I'm already disciplined in weight management, tracking is just interesting.

------
andmarios
The title could also be “data specialist can't get work done without his
devops team”. :p

------
Chris2048
> Rittman was trying to build the integration functionality himself

11 hours is nothing

------
mikey_p
What's baffling to me, is that this is how almost every single Wifi gadget
seems to work for me. I've spent hours trying to get our Fitbit Aria scale to
connect to the right network, and reconfigure it, and it almost never works.
Same thing with the Anova cooker. It worked fine for a few days and then my
phone can't find it anymore. Try doing the setup again and it always fails.
There has to be a better way to handle setup and configuration for these types
of network connecting gadgets.

------
okket
See also:
[https://news.ycombinator.com/item?id=12690121](https://news.ycombinator.com/item?id=12690121)
(9 hours ago, 6 comments)

------
FussyZeus
This is one of the rare parts of the future that makes me want to take up
isolationist living.

------
cyberferret
Time well spent. A good cup of tea is ALWAYS worth whatever time it takes. :)

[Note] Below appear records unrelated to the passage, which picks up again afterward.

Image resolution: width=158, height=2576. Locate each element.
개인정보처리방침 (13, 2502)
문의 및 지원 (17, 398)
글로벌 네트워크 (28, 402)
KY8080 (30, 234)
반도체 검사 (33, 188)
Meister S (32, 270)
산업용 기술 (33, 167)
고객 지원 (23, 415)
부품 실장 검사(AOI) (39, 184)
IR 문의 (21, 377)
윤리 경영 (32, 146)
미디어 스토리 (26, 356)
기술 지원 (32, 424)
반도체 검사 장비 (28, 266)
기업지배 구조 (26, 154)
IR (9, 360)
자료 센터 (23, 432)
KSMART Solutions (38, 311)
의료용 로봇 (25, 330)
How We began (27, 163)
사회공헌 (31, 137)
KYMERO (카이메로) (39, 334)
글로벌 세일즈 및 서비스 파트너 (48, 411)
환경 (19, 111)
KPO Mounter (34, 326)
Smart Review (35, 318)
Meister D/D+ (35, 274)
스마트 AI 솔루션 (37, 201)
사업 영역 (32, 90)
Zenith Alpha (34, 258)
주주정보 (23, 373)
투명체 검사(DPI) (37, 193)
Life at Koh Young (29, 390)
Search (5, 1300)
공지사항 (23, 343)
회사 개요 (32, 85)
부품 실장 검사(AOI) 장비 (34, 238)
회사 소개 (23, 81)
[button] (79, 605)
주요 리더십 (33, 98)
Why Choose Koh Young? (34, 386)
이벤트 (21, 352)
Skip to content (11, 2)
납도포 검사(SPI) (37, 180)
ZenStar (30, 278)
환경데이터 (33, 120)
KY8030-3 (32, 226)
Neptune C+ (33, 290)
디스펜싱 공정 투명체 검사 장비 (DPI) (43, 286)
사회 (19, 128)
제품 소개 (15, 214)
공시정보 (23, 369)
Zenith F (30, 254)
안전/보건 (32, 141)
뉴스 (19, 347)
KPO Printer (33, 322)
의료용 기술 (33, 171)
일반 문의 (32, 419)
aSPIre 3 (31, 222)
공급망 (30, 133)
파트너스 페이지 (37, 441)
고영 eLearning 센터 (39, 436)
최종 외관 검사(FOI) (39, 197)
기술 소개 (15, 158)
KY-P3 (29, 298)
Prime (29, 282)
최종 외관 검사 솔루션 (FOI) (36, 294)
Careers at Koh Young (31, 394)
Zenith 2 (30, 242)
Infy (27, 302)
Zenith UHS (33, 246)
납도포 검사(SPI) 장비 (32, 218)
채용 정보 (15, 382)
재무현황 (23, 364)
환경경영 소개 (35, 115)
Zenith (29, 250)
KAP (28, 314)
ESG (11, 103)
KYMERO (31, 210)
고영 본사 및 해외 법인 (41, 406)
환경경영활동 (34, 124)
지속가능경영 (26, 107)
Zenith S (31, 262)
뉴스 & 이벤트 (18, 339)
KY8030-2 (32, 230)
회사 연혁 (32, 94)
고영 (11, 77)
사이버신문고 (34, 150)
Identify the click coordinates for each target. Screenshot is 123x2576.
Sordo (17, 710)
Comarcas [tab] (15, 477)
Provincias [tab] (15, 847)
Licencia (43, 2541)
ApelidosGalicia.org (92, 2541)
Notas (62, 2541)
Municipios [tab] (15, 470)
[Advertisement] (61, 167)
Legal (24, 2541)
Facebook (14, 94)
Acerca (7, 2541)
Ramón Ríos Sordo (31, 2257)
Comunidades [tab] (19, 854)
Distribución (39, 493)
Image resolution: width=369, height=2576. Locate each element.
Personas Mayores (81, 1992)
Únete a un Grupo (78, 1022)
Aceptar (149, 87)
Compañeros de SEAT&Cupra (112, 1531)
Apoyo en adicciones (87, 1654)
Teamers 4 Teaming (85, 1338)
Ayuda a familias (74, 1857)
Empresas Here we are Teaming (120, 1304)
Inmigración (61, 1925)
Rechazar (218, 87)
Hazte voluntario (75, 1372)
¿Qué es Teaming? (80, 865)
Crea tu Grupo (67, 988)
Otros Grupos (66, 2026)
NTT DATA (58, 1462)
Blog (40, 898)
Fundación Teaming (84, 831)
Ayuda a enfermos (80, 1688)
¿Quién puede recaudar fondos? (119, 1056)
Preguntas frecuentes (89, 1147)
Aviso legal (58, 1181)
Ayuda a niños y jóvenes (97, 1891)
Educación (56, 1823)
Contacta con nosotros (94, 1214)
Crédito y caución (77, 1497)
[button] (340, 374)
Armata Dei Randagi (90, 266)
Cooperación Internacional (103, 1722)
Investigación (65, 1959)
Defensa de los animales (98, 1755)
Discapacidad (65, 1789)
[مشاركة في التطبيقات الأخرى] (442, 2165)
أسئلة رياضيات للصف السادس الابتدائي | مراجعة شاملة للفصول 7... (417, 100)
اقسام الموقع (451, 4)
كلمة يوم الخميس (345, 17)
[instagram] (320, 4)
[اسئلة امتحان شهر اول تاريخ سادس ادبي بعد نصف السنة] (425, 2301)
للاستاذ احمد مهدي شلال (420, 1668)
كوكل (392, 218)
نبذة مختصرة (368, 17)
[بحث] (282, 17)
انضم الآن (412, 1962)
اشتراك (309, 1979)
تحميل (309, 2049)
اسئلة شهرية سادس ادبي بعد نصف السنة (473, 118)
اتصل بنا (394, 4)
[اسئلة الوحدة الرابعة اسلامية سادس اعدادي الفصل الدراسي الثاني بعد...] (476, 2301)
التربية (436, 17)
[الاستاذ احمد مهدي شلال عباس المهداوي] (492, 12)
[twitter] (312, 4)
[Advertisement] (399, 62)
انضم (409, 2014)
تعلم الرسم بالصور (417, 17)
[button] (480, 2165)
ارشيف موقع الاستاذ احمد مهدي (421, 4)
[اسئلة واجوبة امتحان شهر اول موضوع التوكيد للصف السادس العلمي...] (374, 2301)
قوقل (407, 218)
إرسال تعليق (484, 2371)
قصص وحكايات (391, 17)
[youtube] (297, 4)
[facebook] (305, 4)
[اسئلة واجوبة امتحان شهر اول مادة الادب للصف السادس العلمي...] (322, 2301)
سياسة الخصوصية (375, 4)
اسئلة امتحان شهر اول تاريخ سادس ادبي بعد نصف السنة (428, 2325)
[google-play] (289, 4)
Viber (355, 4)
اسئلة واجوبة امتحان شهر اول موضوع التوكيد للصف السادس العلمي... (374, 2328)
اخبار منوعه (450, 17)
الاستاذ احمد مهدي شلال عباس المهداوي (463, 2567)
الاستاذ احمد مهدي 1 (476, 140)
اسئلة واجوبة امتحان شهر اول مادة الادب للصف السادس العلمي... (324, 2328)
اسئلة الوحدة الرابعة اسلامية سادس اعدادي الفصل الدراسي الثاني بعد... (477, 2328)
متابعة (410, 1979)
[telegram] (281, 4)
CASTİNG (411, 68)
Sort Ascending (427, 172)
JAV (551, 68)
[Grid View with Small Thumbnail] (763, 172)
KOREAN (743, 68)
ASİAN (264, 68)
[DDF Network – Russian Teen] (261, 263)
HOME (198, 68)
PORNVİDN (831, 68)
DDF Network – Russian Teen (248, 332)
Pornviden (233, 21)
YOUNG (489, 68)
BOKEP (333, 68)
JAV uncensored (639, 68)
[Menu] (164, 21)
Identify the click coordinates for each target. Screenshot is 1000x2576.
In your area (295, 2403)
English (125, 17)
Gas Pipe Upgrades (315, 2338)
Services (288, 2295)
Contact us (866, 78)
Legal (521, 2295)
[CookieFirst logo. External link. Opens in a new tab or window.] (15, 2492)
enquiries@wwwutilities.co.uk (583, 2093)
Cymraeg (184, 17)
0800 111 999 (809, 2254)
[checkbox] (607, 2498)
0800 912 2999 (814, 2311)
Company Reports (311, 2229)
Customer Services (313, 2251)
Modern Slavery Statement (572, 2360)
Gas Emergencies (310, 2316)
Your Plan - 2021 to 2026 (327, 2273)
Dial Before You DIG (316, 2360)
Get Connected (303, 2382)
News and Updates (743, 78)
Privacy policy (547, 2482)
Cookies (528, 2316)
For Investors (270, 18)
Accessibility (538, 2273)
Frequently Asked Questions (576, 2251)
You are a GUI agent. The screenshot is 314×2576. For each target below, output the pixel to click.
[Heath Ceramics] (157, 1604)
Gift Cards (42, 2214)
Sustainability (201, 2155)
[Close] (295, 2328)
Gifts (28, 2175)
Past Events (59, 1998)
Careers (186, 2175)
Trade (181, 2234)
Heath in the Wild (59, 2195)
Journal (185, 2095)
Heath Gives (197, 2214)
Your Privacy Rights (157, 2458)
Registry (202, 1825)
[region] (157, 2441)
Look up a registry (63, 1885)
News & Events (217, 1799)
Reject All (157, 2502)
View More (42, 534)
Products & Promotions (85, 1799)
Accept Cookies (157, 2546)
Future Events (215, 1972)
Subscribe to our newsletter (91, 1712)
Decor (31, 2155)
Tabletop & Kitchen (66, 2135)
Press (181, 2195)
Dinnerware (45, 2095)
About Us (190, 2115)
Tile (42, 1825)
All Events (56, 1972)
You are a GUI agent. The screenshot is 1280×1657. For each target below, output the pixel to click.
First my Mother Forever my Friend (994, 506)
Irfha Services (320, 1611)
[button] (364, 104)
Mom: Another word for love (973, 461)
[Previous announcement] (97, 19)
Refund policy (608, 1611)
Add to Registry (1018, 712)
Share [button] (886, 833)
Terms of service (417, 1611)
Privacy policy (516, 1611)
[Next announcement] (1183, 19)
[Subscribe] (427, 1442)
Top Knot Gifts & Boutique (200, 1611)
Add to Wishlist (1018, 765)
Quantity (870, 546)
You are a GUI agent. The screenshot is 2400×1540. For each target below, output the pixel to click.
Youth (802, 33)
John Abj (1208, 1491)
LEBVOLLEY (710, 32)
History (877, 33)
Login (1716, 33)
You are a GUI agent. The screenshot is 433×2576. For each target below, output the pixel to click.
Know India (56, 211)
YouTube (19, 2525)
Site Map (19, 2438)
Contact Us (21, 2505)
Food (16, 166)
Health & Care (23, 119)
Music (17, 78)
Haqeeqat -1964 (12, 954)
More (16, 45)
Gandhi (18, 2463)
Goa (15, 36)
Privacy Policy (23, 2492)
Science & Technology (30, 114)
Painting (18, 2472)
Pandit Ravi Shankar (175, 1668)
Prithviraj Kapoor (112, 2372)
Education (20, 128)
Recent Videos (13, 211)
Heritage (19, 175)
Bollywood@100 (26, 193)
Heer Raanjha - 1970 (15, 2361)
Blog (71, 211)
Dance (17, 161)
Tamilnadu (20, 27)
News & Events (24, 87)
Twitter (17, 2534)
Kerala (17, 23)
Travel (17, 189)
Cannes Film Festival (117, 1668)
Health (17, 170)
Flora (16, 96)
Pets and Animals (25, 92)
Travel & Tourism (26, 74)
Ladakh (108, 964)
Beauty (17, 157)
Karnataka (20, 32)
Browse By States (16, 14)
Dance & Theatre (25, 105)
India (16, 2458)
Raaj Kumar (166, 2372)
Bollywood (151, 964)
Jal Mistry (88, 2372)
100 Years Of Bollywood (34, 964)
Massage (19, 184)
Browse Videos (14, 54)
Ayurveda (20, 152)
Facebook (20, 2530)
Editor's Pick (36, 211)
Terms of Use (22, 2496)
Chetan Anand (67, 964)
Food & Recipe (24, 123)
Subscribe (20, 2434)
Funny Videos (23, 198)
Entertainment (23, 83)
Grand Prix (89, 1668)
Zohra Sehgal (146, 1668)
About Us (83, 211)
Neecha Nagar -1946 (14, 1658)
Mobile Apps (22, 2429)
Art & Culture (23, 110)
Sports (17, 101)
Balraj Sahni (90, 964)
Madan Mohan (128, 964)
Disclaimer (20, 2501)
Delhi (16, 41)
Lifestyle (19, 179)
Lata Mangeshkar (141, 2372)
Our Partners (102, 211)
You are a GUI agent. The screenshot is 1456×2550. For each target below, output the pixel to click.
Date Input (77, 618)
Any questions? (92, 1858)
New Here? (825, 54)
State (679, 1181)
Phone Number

I enjoy the looks of bemusement I get from my friends used to their '2 minute
takeout coffees' when they see me take 20 minutes or more to brew a nice pot
of tea...

------
timthorn
Of course, he could always have pressed the physical boil button on the base
unit...

------
lazyant
I've worked as a network engineer, I wasn't able to set up a printer with WiFi
after an hour or so (or rather I was able to set it up but settings will
disappear)

------
kayoone
so IoT DevOps is apparently a thing nowadays ;)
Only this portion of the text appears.